*Work task*: Find every line in the records below that contains "computer", and copy it.

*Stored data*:
☆ ☆ ☆ ☆
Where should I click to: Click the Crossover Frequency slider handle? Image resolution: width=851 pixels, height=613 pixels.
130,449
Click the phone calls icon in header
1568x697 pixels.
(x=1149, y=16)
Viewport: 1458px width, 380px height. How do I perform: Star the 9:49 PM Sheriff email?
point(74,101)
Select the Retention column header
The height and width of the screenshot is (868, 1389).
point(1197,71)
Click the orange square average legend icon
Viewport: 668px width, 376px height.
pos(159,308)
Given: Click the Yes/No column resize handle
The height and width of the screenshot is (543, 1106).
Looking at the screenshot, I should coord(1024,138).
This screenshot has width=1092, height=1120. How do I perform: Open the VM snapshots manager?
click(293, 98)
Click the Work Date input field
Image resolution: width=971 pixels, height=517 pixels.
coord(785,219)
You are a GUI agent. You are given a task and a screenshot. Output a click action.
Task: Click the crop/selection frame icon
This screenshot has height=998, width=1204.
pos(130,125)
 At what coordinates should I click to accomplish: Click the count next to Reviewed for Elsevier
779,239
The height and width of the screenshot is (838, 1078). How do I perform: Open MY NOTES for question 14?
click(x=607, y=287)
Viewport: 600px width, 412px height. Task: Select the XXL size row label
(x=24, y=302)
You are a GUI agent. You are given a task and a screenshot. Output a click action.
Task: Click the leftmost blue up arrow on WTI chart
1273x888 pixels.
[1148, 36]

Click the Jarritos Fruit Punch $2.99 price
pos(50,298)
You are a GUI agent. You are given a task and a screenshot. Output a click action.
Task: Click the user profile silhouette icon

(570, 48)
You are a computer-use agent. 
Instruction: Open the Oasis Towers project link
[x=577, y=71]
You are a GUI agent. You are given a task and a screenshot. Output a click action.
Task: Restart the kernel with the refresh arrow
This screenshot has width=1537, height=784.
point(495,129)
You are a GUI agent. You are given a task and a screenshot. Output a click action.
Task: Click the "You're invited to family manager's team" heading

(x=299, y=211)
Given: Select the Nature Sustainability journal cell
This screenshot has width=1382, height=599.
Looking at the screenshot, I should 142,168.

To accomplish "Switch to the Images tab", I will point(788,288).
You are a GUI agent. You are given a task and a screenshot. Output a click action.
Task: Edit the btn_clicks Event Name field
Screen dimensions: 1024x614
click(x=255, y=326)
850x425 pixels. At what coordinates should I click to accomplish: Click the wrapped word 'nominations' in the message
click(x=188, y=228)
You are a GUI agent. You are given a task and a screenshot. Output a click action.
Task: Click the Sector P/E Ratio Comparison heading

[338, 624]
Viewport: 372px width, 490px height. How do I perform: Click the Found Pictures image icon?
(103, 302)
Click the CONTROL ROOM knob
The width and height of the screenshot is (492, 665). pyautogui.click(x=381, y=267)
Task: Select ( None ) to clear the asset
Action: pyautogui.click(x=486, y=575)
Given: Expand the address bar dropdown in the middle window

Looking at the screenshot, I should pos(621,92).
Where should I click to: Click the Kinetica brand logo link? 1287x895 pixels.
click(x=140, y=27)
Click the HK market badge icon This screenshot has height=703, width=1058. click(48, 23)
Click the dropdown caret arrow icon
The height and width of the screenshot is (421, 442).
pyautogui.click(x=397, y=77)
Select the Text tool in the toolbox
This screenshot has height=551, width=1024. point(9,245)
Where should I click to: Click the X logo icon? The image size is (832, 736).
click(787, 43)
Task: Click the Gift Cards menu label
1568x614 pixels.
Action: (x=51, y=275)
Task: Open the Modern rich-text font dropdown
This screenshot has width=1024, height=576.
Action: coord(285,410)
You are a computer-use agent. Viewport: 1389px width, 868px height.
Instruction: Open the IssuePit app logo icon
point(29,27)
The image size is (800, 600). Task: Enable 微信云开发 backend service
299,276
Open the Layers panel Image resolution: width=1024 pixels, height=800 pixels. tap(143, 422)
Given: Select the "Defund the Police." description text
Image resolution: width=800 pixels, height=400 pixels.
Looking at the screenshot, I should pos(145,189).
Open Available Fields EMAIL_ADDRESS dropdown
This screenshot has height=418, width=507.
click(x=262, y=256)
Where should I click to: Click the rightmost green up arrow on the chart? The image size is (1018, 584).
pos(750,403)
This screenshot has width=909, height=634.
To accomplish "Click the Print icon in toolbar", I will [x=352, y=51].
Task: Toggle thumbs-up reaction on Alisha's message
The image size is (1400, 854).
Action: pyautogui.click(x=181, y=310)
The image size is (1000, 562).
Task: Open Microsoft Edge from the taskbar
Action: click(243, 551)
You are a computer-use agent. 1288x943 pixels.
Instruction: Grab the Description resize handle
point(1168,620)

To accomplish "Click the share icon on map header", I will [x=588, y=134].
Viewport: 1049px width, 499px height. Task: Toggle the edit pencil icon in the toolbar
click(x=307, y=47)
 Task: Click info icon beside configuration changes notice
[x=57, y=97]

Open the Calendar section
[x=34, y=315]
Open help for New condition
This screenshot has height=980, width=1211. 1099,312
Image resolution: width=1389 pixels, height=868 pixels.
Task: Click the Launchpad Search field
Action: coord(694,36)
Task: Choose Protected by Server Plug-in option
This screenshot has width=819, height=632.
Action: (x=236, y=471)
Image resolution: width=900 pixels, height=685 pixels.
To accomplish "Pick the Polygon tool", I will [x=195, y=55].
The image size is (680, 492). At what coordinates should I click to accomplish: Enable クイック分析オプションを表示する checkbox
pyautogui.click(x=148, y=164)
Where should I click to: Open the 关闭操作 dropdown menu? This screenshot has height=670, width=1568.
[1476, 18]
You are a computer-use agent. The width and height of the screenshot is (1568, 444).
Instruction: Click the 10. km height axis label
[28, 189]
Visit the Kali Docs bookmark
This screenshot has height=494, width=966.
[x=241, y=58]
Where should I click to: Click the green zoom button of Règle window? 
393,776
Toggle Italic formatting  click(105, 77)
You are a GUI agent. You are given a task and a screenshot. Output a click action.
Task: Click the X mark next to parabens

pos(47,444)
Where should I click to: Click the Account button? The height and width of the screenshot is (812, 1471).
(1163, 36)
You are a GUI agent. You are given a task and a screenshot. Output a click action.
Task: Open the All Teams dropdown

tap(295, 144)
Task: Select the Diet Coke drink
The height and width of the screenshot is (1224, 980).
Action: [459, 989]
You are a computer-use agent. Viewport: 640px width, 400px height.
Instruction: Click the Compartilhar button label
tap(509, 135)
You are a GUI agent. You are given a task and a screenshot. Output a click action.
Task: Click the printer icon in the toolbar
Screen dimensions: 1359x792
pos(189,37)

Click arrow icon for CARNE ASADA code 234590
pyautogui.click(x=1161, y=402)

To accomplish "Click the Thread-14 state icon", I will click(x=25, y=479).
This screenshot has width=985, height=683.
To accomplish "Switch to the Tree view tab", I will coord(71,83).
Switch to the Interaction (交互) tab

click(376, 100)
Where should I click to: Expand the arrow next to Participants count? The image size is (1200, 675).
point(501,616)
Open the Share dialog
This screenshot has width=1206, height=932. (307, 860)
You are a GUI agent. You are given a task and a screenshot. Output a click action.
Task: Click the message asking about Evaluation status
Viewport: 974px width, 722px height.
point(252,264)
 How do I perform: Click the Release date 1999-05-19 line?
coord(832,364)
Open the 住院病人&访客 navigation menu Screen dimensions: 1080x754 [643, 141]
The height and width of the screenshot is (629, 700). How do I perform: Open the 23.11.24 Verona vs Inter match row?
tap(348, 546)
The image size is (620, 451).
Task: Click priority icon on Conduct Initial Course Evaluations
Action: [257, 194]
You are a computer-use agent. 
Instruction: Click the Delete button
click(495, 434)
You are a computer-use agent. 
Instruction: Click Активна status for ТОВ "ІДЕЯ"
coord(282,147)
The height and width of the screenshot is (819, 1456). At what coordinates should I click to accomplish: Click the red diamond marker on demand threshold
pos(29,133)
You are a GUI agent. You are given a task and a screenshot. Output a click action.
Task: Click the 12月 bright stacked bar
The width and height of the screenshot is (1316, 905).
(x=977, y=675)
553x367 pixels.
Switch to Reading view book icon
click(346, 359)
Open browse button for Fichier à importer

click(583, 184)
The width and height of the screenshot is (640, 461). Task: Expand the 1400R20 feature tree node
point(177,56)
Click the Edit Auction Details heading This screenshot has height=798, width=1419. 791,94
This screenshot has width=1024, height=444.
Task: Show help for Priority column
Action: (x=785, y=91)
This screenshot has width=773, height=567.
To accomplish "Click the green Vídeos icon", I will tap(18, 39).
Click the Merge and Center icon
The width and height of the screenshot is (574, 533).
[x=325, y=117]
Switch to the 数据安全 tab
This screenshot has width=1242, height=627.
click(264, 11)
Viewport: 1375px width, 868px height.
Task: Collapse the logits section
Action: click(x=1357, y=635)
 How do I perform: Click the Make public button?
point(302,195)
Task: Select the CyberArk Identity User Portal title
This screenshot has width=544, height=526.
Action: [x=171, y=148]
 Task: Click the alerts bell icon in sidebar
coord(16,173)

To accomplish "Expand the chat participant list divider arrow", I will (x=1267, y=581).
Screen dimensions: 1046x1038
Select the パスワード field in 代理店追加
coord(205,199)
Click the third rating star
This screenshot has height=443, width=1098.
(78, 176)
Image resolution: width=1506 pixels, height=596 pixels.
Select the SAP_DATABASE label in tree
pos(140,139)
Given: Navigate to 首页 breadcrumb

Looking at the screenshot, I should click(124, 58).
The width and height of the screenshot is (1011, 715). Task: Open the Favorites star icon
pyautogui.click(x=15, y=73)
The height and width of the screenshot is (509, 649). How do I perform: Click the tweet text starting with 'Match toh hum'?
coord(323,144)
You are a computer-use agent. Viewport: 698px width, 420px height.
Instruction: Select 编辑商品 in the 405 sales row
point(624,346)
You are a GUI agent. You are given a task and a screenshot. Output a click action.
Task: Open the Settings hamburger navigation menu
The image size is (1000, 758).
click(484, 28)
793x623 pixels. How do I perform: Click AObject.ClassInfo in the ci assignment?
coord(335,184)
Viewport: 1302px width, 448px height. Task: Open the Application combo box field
☆ ☆ ☆ ☆
*Reply to the exercise*:
You are a computer-use agent. 
You are a computer-use agent. Viewport: 1389px width, 868px height.
You are a computer-use agent. 1288x943 pixels.
You are a computer-use agent. The width and height of the screenshot is (1568, 444).
You are a computer-use agent. Viewport: 640px width, 400px height.
You are a computer-use agent. 
You are a computer-use agent. 
You are a computer-use agent. Viewport: 698px width, 420px height.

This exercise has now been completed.